Call rates closed a tad lower at 4.40-4.50 inspite of advance tax outflows.Opening the day at 4.40-4.50%, call rates moved in a narrow band at sub-repos rate level on comfortable liquidity and subdued demand. At close, call rates were seen at its opening quotes. Reflecting the improved liquidity, subscriptions to the Reserve Bank Of India (RBI) repos showed substantial increase. The central bank accepted all 38 repos bids it received for Rs 24,815 crore at 4.5% as against the 36 bids for Rs 13,855 crore on Monday. The outflow number indicates liquidity, and that means there appears enough liquidity as of now, a dealer said. It is not clear at this point in time as to how the advance tax outflow figure of about Rs 8,500 crore will affect the market. The National Stock Exchange pegged its overnight Mibid and Mibor at 4.41% and 4.53% respectively.

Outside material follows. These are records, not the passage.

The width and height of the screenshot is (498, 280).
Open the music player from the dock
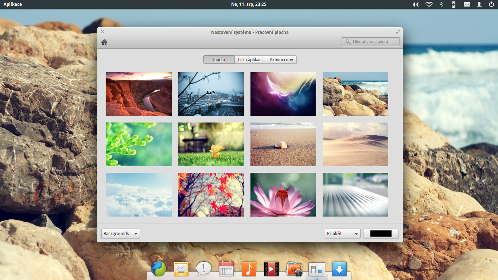(x=249, y=269)
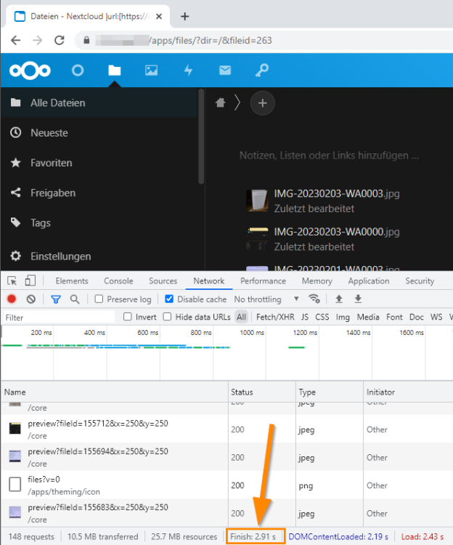The height and width of the screenshot is (545, 453).
Task: Open the Activity lightning bolt icon
Action: (x=188, y=70)
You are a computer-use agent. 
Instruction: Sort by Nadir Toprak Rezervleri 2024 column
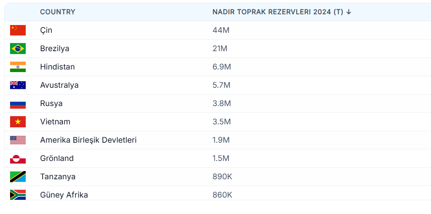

FORECAST: Call rates seen holding current levels on Wednesday
The rupee slipped against the dollar on Tuesday after the Reserve Bank of India (RBI) lowered the ceiling on interest offered on non-resident external rupee (NRE) deposits to 100 basis points over Libor. Opening the day at 45.83/84, the rupee touched a low of 45.93 in early trades before recovering partially to 45.84/85 towards noon, five paise weaker than Mondays close of 45.79/80. The RBIs move to lower the ceiling on NRE deposits will discourage arbitrage-driven inflows, a dealer said. In later day trades, the rupee recovered boosted by inflows from foreign funds and exporters. At close, the rupee was seen at 45.8950/90. But dealers say that the rupee may be coming of its bull run, and the redemption of the $5.5 billion Resurgent India Bonds (RIB) bonds in October will give a clear picture. Foreign funds have infused about $2.7 billion into the bourses till date in 2003, up from the $740 million in 2002.
FORECAST: The rupee seen falling on Wednesday.
Forward premiums eased as the cut in non-resident external (NRE) deposit rates fired expectations that the RBI was in favour of lowering the interest rate differentials between the United States and India. The six-month forward opened at an annualised 0.94%, down from the previous close of 1.21%. At close, the rate was at 1.27%. A few importers were seen covering. September maturity dollars were were in short supply, a dealer with a forex brokerage said. The near-month premium for September 2003 closed at 4.5/6.5 paise, October 5/6 paise an November 7/9 paise. In the far forwards, March closed at 29/31 paise, April 35/37 paise and May at 41/42 paise. A few banks did buy-sell swaps. This saw premiums ease. The one-month forward premium eased to an annualised 1.61% from Fridays close of 1.77. There is a feeling that the SBI will be able to hold on atleast $2 bn on the maturity of the $5.5 bn Resurgent India Bonds which matures in October, a dealer said.
FORECAST: Premiums seen rising a tad on Wednesday.
Government security prices recovered after early losses as higher subscriptions to the repos auction propelled fresh buying support. Bond prices which opened weaker by 10-15 paise on liquidity concerns following the lowering the ceiling of interest rate on non-resident external (NRE) deposits, recovered as the increased repo subscriptions eased the liquidity concerns, a dealer said. Bond prices were marginally up by 5-10 paise in the post-trades as compared to their previous closing levels, pulling down yields by 2-3 basis points. The ten-year yield on the 7.27% 2013 was at 5.31%, down from 5.33%. There is a bit of selling especially at the longer end after the new cap on NRE deposits and there is a worry we may see a fund flight on maturity of the Resurgent India Bonds, a dealer at a state-run bank said.
FORECAST: Prices seen falling on Wednesday.